Se in Lombardia non esiste una norma che detti delle specifiche disposizioni, diventa difficile trovare una definizione univoca di reparto. Posso dirti, mutuando d altre norme regionali, che il reparto affidato in gestione, per essere tale, dovrebbe presentare un collegamento strutturale con l’esercizio dove è collocato e non dovrebbe avere un accesso autonomo. Dovrebbe rispettare lo stesso orario di attività dell’esercizio principale. In conclusione, ragionevolmente parlando, l’affidamento di reparto è incompatibile con la realizzazione di un esercizio autonomo e separato.

Spesso capita che il subingresso relativamente a un ramo di azienda venga mascherato, con fini elusivi semplificativi, con l’affidamento di reparto. I dettagli sono importanti.

Spesso, con l’affidamento di reparto, il soggetto affidante continua ad emettere scontrini in suo nome anche per prodotti o servizi offerti da chi gestisce il reparto e, successivamente versa i corrispettivi a quello (affidatario). In questo senso l’affidatario diventa committente: in pratica chi gestisce il reparto commissiona al titolare dell’attività (affidante), la vendita del bene o del servizio al cliente finale in suo nome. Il titolare, poi, si trattiene una provvigione unita al canone per l’affidamento.

In ogni caso, sono aspetti che non riguardano il SUAP ma possono rappresentare un altro indizio.

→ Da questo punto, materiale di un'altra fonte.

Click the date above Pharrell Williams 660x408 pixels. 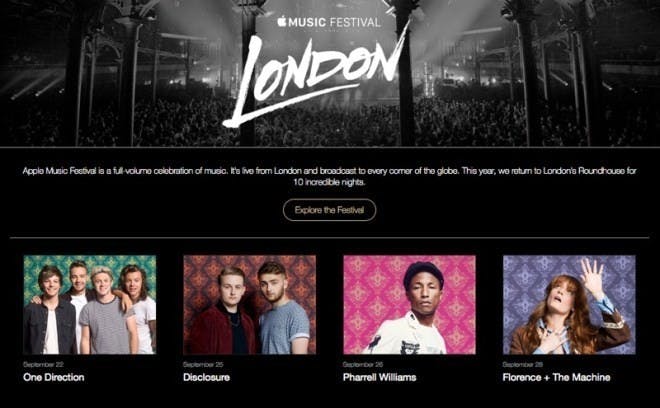click(363, 364)
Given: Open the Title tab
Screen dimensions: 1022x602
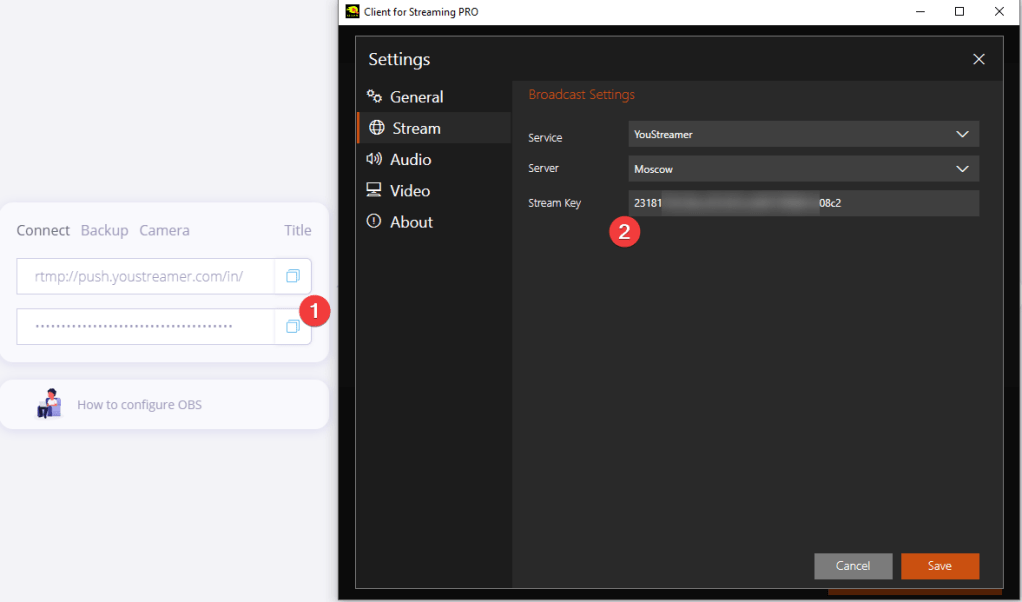Looking at the screenshot, I should click(298, 230).
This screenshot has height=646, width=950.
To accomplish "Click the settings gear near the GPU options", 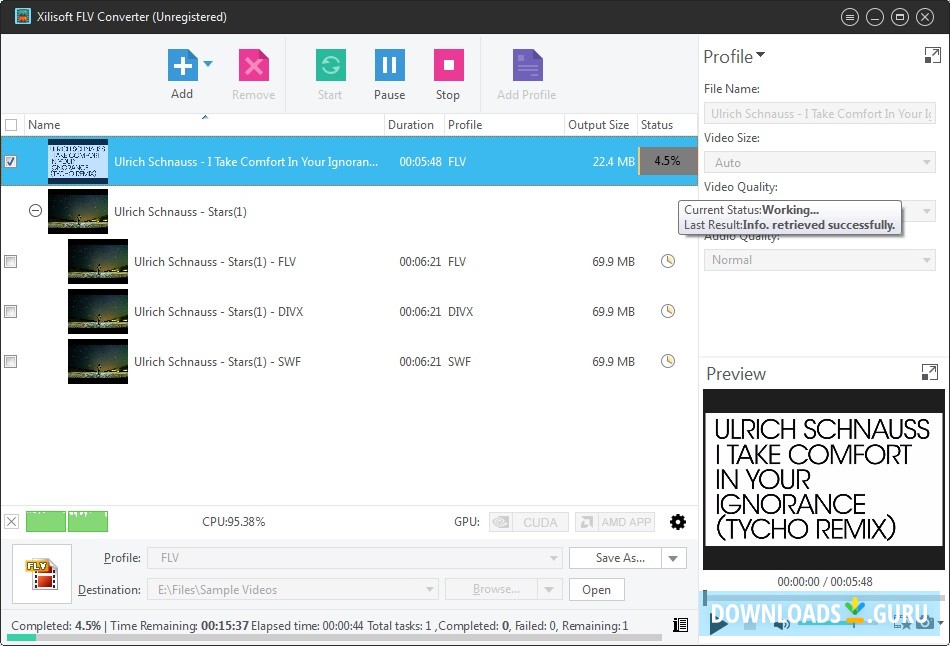I will pyautogui.click(x=678, y=521).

Tra l’altro, in questo caso, avrebbero aperto un’altra media struttura di vendita, la quale invece richiede i suoi tempi e l’autorizzazione

In Lombardia l’affido di reparto è normato dalla Delibera della Giunta regionale 28/12/2023, n. 12/1699, allegato A

Punto 7.3 Affido di reparto

1. Il titolare di un esercizio commerciale organizzato in più reparti in relazione alla gamma merceologica dei prodotti trattati o alle tecniche di prestazione del servizio può affidare a terzi uno o più reparti dell’attività di vendita. I reparti devono essere affidati a soggetti in possesso dei requisiti di cui all’art. 5 del d.lgs. n. 114/1998 perché li gestiscano in proprio, previa Comunicazione al Comune competente per territorio, alla C.C.I.A.A. e all’Ufficio IVA e devono essere separati in relazione al pagamento della merce acquistata. In tali reparti non possono essere introdotte o vendute merci presenti nella restante superficie dell’esercizio commerciale. L’affido di reparto può essere richiesto anche per la vendita di merci ingombranti al dettaglio di cui al par. 7.1

Grazie Alberto, solo che anche la norma regionale non specifica la questione principale della mia richiesta, cioè che il reparto non debba avere un suo accesso autonomo.